OPDRACHTEN:
a – Schrijf uit de tekst over de opvang in Haarlem letterlijk over van "2.4 Volgens artikel" tot en met "voorlopig van aard.".
b – Ga verder met de tekst over de opvang in Haarlem, te beginnen na de laatste zin ervan.

TEKSTFRAGMENT:
........

2.4 Volgens artikel 8:81, eerste lid, Awb kan de voorzieningenrechter van de rechtbank die bevoegd is of kan worden in de hoofdzaak, op verzoek een voorlopige voorziening treffen, indien onverwijlde spoed, gelet op de betrokken belangen, dat vereist. Daarbij gaat het om een afweging van belangen van de verzoekende partij bij een onverwijlde voorziening tegen het belang dat is gemoeid met onmiddellijke uitvoering van het besluit. Voorzover deze toetsing een beoordeling van de hoofdzaak meebrengt, is dat oordeel voorlopig van aard.
2.5 Ter zitting is het volgende gebleken. Verweerder heeft toegelicht hoe de opvang in de gemeente Haarlem, zijnde een centrumgemeente, in het kader van de Wmo is geregeld. Sinds 1 januari 2010 kunnen mensen die opvang nodig hebben zich melden bij het loket Brede Centrale Toegang. Dit betreft een samenwerkingsverband van een aantal hulpverleningsinstanties. Er is voor gekozen om personen die tot de doelgroep behoren, in eerste instantie te plaatsen in de nachtopvang van het Leger des Heils. Van daaruit wordt vervolgens een hulpverleningstraject opgestart. Dat hulpverleningstraject kan uiteindelijk resulteren in volledige opvang (24-uurs opvang), maar eerst zal moeten worden onderzocht voor welke vorm van maatschappelijke opvang de hulpvrager in aanmerking komt. Hiertoe krijgt de belanghebbende een begeleider toegewezen. De nachtopvang van het Leger des Heils is niet langer een vrijblijvende opvangmogelijkheid waar iedereen zich kan aanmelden. Aanmelding kan alleen nog via het loket Brede Centrale Toegang. Personen die (nog) geen plek voor volledige opvang hebben, dienen zich elke dag opnieuw bij het loket Brede Centrale Toegang te melden voor een plek in de nachtopvang.

........

GEGEVEN MATERIAAL:
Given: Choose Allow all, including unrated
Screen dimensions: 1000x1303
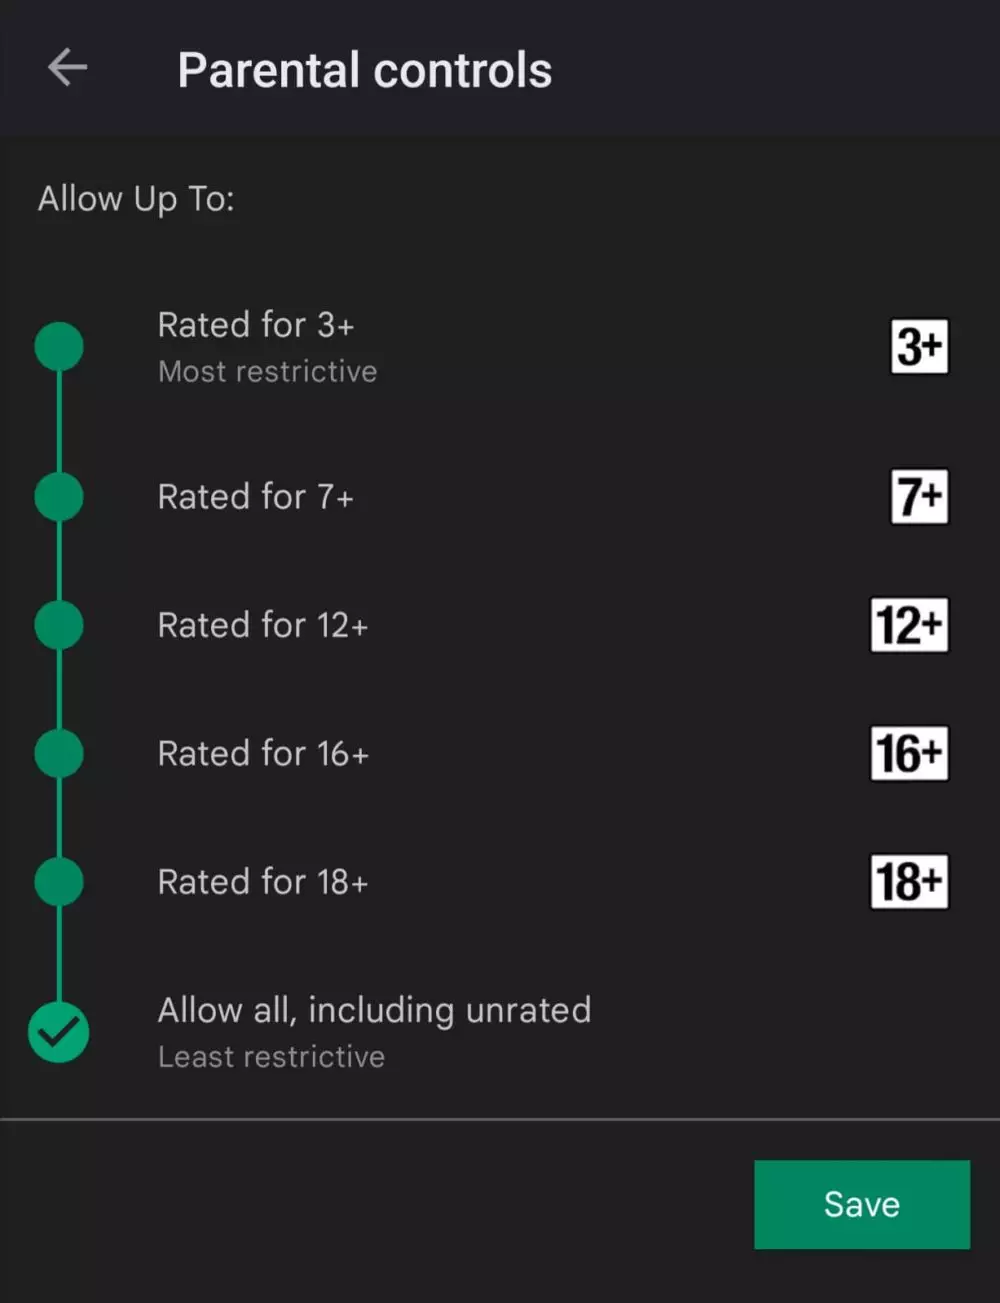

........

ANTWOORDEN:
a –
2.4 Volgens artikel 8:81, eerste lid, Awb kan de voorzieningenrechter van de rechtbank die bevoegd is of kan worden in de hoofdzaak, op verzoek een voorlopige voorziening treffen, indien onverwijlde spoed, gelet op de betrokken belangen, dat vereist. Daarbij gaat het om een afweging van belangen van de verzoekende partij bij een onverwijlde voorziening tegen het belang dat is gemoeid met onmiddellijke uitvoering van het besluit. Voorzover deze toetsing een beoordeling van de hoofdzaak meebrengt, is dat oordeel voorlopig van aard.

b –
2.6 Ten aanzien van de situatie van verzoeker is verder het volgende gebleken. Na zijn intake op 21 oktober 2010 heeft verzoeker één nacht in de nachtopvang verbleven. Daarna heeft verzoeker wegens agressieproblemen een pandontzegging bij verweerder gekregen. Verzoeker heeft zich daarna niet meer voor nachtopvang gemeld. Wel heeft verzoeker een begeleider toegewezen gekregen, die tevergeefs heeft geprobeerd telefonisch contact met hem op te nemen. Vanaf 10 januari 2011 is verzoeker, door tussenkomst van de Brijder Verslavingszorg, opgenomen in een ontwenningskliniek in Hoofddorp, waar hij tot op heden verblijft en in ieder geval tot 28 februari 2011.
2.7 Verzoekers gemachtigde heeft ter zitting aangegeven dat verzoeker desondanks een spoedeisend belang houdt bij de gevraagde voorziening, omdat de vrees bestaat dat eiser over drie weken weer op straat komt te staan.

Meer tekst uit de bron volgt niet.